Today is Ascension Day on the Christian calendar. It’s a day that remembers a story about the post-Easter Jesus going up, up, and away, essentially ascending to the right hand of God.
The first mention of “The Ascension” is in Luke 24, with another telling by the same author in Acts 1. It’s not mentioned in the other Gospels, or in Paul’s writing, which predates the Gospels. In Luke it appears to occur on Easter, but in Acts Jesus ascends forty days after the resurrection.
Why doesn’t this event occur in the other Gospels or earliest letters? In the emerging Christian Tradition, the resurrection and ascension seem to have been understood as one event. The idea isn’t that Jesus was resurrected, per se, but that God has raised Jesus up. In 1 Corinthians 15 Paul says, “Christ has been raised from the dead.” (v.20) The Gospel of Mark ends with no appearance of Jesus, but only an empty tomb and the announcement that Jesus has been raised.
This isn’t something Jesus does for himself, out of his own power or volition. It’s something God does. Rome rejected Jesus and his kingdom message; God has vindicated Jesus by raising him up to the place of power. Meaning, the crucified Jesus has been taken up into the meaning of God.
Here’s my take: “The Ascension” is a theological story, not a historical one. After all, it does reflect an ancient cosmology—a three tiered universe. Why might Luke have told this as a separate story, then? It may help to see this narrative within the context of the Bible. The Ascension is actually rooted in some other stories, I think, intending to evoke those images.
In the Hebrew Bible there are those who are raised up:
Genesis 5:24 - Enoch walked with God and disappeared (he was no more) because God took him.
2 Kings 2:11 - They (Elijah and Elisha) were walking along, talking, when suddenly a fiery chariot and fiery horses appeared and separated the two of them. Then Elijah went to heaven in a windstorm.
Danial 7:13-14 - As I continued to watch this night vision of mine, I suddenly saw one like a human being (son of man) coming with the heavenly clouds. He came to the ancient one and was presented before him.

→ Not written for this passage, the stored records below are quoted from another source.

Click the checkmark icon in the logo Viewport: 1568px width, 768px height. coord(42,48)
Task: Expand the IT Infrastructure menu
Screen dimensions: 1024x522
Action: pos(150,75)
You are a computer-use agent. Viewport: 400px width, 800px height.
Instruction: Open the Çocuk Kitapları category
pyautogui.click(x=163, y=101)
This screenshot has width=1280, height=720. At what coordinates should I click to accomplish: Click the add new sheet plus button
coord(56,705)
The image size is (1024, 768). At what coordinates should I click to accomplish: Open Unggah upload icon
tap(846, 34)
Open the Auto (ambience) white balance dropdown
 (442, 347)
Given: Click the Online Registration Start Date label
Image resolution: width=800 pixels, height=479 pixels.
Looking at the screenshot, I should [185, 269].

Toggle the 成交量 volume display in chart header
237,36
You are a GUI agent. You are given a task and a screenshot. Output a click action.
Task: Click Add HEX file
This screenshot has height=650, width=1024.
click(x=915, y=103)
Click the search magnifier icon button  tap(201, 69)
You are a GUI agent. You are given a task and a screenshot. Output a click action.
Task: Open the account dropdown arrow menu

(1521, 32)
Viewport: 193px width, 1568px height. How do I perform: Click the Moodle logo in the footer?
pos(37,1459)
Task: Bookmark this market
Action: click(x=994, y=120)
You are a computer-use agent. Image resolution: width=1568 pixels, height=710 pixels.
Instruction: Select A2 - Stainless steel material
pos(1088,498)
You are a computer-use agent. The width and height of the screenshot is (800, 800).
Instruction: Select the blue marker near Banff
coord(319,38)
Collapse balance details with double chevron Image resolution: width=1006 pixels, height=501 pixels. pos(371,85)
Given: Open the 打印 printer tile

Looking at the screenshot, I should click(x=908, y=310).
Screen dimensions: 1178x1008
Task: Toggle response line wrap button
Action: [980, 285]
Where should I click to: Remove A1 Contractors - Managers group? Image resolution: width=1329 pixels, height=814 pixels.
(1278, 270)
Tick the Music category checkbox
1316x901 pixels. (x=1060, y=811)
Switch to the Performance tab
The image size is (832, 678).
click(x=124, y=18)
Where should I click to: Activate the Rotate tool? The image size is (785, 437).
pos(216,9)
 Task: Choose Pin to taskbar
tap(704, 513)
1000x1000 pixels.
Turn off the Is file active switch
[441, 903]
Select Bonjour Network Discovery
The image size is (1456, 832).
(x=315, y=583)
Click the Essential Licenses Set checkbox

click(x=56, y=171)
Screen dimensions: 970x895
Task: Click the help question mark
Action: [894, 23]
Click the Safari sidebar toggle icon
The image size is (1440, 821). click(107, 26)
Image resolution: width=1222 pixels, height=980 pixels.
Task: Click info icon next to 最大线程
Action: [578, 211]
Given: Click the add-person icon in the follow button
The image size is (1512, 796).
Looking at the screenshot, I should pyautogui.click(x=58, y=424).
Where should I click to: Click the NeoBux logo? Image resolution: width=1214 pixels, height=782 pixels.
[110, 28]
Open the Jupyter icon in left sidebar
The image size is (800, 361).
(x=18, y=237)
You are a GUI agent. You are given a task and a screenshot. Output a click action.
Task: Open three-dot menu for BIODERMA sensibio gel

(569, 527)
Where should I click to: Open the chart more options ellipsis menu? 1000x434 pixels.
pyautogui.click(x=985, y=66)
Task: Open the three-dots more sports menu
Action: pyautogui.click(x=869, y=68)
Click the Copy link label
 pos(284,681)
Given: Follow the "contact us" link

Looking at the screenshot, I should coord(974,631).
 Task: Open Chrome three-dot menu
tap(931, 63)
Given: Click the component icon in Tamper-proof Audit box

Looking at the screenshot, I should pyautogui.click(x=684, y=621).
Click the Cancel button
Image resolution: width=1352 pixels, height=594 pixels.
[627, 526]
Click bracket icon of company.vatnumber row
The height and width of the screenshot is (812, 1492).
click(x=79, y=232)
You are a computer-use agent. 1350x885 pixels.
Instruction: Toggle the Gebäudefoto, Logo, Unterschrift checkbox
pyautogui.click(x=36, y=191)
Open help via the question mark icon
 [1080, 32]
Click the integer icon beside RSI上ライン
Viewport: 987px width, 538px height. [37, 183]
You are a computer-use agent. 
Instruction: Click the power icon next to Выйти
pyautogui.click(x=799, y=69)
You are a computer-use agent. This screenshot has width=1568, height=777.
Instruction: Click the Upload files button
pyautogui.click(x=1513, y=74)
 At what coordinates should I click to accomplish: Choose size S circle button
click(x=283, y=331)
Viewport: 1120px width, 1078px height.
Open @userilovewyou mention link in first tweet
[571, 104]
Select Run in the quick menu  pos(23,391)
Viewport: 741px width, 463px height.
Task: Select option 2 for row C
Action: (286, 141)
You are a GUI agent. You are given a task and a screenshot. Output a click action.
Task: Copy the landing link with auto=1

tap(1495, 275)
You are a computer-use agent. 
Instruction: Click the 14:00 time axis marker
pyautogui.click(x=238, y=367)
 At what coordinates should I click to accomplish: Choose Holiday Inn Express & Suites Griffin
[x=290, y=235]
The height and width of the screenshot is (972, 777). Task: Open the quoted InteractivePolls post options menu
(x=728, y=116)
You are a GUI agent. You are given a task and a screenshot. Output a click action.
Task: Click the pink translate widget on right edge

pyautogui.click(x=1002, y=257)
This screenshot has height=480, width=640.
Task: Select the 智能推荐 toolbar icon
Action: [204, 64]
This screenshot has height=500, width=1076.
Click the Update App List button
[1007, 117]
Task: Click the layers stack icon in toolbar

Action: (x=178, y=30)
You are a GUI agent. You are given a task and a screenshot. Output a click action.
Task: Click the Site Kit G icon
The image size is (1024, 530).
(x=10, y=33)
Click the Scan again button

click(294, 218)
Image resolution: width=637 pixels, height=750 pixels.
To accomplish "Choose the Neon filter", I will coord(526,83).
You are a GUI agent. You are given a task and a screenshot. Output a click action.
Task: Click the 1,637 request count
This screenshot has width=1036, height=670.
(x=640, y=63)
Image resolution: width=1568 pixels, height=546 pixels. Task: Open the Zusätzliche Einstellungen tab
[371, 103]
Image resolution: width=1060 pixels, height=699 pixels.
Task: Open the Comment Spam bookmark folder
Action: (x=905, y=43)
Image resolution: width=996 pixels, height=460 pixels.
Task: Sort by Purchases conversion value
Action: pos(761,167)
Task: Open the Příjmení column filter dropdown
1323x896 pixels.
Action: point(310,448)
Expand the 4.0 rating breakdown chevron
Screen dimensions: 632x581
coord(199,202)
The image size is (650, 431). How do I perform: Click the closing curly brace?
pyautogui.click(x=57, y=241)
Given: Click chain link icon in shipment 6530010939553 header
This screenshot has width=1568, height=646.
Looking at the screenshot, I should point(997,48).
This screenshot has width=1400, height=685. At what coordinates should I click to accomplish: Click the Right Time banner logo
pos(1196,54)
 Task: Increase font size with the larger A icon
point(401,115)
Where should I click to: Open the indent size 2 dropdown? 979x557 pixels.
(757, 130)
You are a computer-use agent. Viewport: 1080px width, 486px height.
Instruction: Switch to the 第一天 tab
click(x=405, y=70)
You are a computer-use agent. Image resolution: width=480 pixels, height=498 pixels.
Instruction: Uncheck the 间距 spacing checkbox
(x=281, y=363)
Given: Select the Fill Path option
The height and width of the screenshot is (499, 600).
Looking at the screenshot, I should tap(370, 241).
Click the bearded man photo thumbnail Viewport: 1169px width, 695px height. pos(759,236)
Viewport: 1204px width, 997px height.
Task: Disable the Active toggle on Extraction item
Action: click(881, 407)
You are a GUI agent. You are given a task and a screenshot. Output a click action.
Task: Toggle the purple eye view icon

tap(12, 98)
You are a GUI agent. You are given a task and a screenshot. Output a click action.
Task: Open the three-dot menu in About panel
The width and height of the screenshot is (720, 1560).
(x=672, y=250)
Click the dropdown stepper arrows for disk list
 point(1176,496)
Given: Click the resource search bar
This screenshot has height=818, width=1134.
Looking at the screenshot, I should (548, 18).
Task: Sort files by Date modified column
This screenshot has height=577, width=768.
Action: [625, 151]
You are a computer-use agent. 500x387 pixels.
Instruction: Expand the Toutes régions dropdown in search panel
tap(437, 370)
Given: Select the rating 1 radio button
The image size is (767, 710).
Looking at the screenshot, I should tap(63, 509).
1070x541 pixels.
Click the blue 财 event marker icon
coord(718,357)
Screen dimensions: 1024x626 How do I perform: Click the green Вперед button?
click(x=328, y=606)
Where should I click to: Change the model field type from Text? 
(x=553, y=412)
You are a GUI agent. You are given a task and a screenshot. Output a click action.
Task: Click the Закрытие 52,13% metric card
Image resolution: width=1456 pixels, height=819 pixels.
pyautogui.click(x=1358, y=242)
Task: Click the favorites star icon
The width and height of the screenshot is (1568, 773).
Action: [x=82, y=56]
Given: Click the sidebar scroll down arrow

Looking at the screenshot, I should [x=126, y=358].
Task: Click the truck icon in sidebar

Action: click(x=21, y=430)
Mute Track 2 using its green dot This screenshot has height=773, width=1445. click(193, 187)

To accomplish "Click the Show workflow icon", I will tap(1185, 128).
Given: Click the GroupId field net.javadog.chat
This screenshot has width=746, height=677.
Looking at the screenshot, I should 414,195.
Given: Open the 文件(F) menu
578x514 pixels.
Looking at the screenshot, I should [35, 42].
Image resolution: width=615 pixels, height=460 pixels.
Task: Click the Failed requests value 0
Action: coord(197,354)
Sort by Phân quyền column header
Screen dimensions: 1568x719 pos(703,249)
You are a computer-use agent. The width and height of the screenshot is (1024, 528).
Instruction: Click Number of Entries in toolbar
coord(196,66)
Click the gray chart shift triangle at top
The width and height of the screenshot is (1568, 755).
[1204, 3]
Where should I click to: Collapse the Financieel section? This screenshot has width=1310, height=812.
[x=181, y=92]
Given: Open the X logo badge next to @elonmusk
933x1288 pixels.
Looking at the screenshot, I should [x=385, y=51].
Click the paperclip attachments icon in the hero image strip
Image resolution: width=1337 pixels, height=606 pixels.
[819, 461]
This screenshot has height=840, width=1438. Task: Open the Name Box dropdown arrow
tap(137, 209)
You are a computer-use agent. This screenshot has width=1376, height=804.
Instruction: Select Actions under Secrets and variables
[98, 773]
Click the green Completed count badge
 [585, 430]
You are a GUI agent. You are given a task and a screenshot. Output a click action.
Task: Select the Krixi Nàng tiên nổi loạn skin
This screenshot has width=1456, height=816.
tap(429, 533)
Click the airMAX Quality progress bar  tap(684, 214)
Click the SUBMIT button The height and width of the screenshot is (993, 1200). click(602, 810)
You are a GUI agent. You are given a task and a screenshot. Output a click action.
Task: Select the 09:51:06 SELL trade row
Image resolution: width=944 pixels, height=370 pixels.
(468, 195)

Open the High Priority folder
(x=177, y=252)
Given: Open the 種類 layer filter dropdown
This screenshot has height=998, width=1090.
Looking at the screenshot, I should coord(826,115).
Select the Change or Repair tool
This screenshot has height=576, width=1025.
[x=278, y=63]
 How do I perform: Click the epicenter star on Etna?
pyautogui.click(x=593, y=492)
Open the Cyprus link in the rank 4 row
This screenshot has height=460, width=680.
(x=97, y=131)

Rule, glory, and kingship were given to him; all peoples, nations, and languages will serve him. His rule is an everlasting one— it will never pass away!—his kingship is indestructible.
So, this idea of being “taken up,” especially in Daniel 7, should play at least some interpretative role in what we make of the Ascension. It’s making a claim about the kind of person and life that were embodied in Jesus.
There’s also another cultural meaning that would’ve been in the minds of the audience of Luke/Acts. On March 15, 44 BCE, Julius Caesar was assassinated. In his will he adopted his great-nephew Octavian as his heir. Octavian, who would eventually receive divine honors, became Augustus, the first Roman Emperor, and was worshipped as a God (especially in the Easter empire). The same year, 44 BCE, in July, a comet appeared that could be seen in the daytime for seven days. This was fortunate for Octavian, because it was interpreted as the soul of Julius Caesar ascending to the Gods. This led to the deification of Julius Caesar, which made Octavian the son of a God.
Ovid describes the deification of Caesar in Metamorphoses (8 CE; Jesus would have likely been between 11-13 y/o):
Then Jupiter, the Father, spoke..."Take up Caesar’s spirit from his murdered corpse, and change it into a star, so that the deified Julius may always look down from his high temple on our Capitol and forum." He had barely finished, when gentle Venus stood in the midst of the Senate, seen by no one, and took up the newly freed spirit of her Caesar from his body, and preventing it from vanishing into the air, carried it towards the glorious stars. As she carried it, she felt it glow and take fire, and loosed it from her breast: it climbed higher than the moon, and drawing behind it a fiery tail, shone as a star.
What might this mean? What are the claims being made about Jesus?
God has overruled the emperor by raising Jesus up.
Jesus has ascended to the right hand of God (i.e. power), meaning Jesus is above Caesar.
The Ascension is a provocative, subversive story about the Kingdom of God, personified in the life of Jesus, not only challenging, but overcoming the systems and structures of empire and the ways it oppresses, marginalizes, and dehumanizes.
What do we do with this?
In Acts 1 it’s interesting what happens just after Jesus takes flight.
While he was going away and as they were staring toward heaven, suddenly two men in white robes stood next to them. They said, “Galileans, why are you standing here, looking toward heaven? This Jesus, who was taken up from you into heaven, will come in the same way that you saw him go into heaven.” (v.10-11)
That’s the question: “Why are you standing here?”
Maybe what we do is get on with it, we continue with the work that Jesus began, only to find he never left us to begin with.